┌─ Information provided
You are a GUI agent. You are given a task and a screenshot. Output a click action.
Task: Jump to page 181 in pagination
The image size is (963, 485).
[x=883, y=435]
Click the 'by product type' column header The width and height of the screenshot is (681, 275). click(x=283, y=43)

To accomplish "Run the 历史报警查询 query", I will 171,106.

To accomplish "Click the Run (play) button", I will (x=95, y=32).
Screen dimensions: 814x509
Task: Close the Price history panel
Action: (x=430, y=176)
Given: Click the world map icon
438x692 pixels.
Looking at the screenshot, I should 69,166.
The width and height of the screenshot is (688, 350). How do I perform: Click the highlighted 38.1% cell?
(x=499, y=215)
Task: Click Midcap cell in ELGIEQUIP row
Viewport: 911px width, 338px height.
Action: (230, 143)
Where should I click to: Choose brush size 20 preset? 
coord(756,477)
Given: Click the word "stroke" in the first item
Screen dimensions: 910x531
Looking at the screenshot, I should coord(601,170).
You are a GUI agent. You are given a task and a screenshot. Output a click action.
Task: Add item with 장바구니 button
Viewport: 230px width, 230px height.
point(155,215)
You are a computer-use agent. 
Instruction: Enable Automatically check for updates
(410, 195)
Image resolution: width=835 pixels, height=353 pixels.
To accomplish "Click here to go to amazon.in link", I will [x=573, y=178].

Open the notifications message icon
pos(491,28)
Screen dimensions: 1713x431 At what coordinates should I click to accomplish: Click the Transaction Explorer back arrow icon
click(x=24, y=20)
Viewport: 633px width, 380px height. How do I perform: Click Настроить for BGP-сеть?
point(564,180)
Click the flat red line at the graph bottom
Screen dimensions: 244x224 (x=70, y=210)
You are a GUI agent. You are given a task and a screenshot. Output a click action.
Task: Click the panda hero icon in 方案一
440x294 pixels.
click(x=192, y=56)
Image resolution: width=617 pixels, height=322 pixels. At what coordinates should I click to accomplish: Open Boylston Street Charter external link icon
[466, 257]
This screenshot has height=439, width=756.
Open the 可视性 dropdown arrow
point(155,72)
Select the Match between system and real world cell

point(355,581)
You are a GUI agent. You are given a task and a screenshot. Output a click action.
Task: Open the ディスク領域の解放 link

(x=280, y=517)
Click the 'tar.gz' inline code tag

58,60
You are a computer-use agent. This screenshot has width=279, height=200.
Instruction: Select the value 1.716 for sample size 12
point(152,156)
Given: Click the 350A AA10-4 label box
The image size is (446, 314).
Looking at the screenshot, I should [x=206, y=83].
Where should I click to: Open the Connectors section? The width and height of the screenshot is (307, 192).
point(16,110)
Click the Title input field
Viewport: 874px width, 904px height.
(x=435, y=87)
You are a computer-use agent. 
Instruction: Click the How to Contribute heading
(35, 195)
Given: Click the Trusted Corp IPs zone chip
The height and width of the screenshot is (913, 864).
└─
* Required work: Return each line of the data above verbatim.

* Solution below:
You are a GUI agent. You are given a task and a screenshot. Output a click action.
Task: Jump to page 181 in pagination
The image size is (963, 485).
[x=883, y=435]
Click the 'by product type' column header The width and height of the screenshot is (681, 275). click(x=283, y=43)

To accomplish "Run the 历史报警查询 query", I will 171,106.

To accomplish "Click the Run (play) button", I will (x=95, y=32).
Screen dimensions: 814x509
Task: Close the Price history panel
Action: (x=430, y=176)
Given: Click the world map icon
438x692 pixels.
Looking at the screenshot, I should 69,166.
The width and height of the screenshot is (688, 350). How do I perform: Click the highlighted 38.1% cell?
(x=499, y=215)
Task: Click Midcap cell in ELGIEQUIP row
Viewport: 911px width, 338px height.
Action: (230, 143)
Where should I click to: Choose brush size 20 preset? 
coord(756,477)
Given: Click the word "stroke" in the first item
Screen dimensions: 910x531
Looking at the screenshot, I should coord(601,170).
You are a GUI agent. You are given a task and a screenshot. Output a click action.
Task: Add item with 장바구니 button
Viewport: 230px width, 230px height.
point(155,215)
You are a computer-use agent. 
Instruction: Enable Automatically check for updates
(410, 195)
Image resolution: width=835 pixels, height=353 pixels.
To accomplish "Click here to go to amazon.in link", I will [x=573, y=178].

Open the notifications message icon
pos(491,28)
Screen dimensions: 1713x431 At what coordinates should I click to accomplish: Click the Transaction Explorer back arrow icon
click(x=24, y=20)
Viewport: 633px width, 380px height. How do I perform: Click Настроить for BGP-сеть?
point(564,180)
Click the flat red line at the graph bottom
Screen dimensions: 244x224 (x=70, y=210)
You are a GUI agent. You are given a task and a screenshot. Output a click action.
Task: Click the panda hero icon in 方案一
440x294 pixels.
click(x=192, y=56)
Image resolution: width=617 pixels, height=322 pixels. At what coordinates should I click to accomplish: Open Boylston Street Charter external link icon
[466, 257]
This screenshot has height=439, width=756.
Open the 可视性 dropdown arrow
point(155,72)
Select the Match between system and real world cell

point(355,581)
You are a GUI agent. You are given a task and a screenshot. Output a click action.
Task: Open the ディスク領域の解放 link

(x=280, y=517)
Click the 'tar.gz' inline code tag

58,60
You are a computer-use agent. This screenshot has width=279, height=200.
Instruction: Select the value 1.716 for sample size 12
point(152,156)
Given: Click the 350A AA10-4 label box
The image size is (446, 314).
Looking at the screenshot, I should [x=206, y=83].
Where should I click to: Open the Connectors section? The width and height of the screenshot is (307, 192).
point(16,110)
Click the Title input field
Viewport: 874px width, 904px height.
(x=435, y=87)
You are a computer-use agent. 
Instruction: Click the How to Contribute heading
(35, 195)
Given: Click the Trusted Corp IPs zone chip
The height and width of the screenshot is (913, 864).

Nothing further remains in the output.